→ GOAL OF THE EXERCISE: Each entry should be transcribed exactly as written, and any picture left out.

Collected data entries

::::::

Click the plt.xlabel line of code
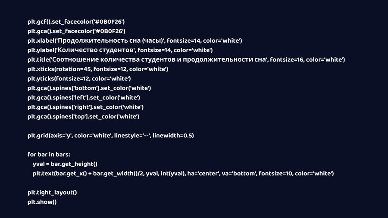 tap(135, 40)
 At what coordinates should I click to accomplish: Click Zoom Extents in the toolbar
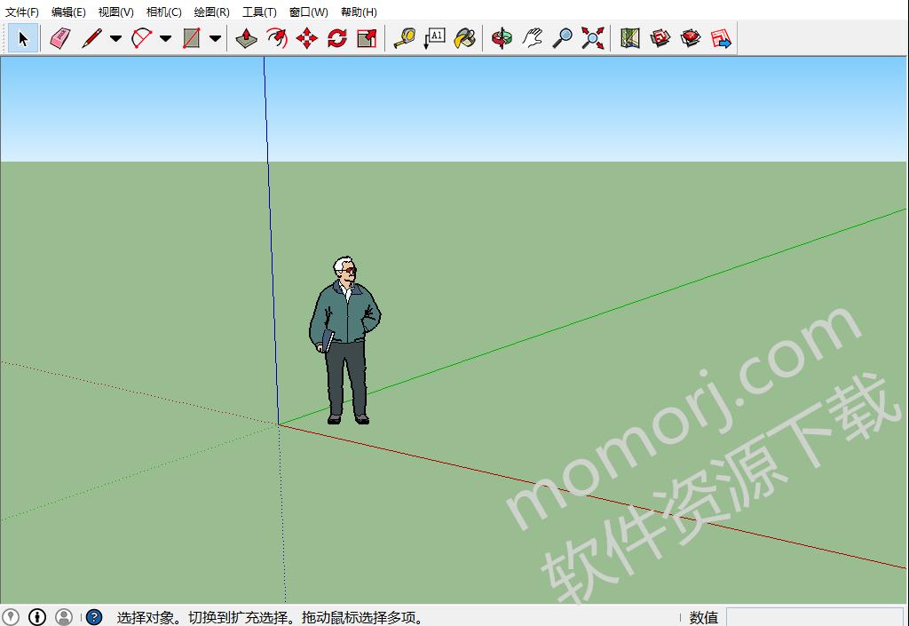click(x=592, y=38)
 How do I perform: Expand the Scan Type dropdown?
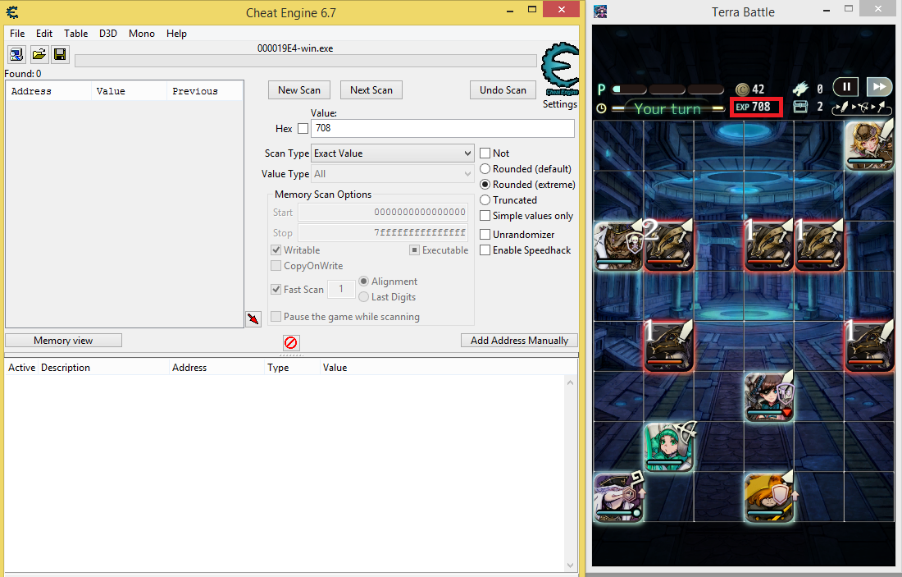pyautogui.click(x=393, y=153)
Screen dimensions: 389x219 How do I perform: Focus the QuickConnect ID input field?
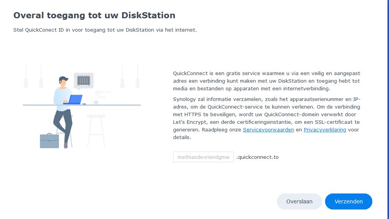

::::::

→ ANSWER TO THIS EXERCISE:
Click the plt.xlabel line of code
 tap(135, 40)
 At what coordinates should I click to accomplish: Click Zoom Extents in the toolbar
click(x=592, y=38)
 How do I perform: Expand the Scan Type dropdown?
pyautogui.click(x=393, y=153)
Screen dimensions: 389x219 How do I perform: Focus the QuickConnect ID input field?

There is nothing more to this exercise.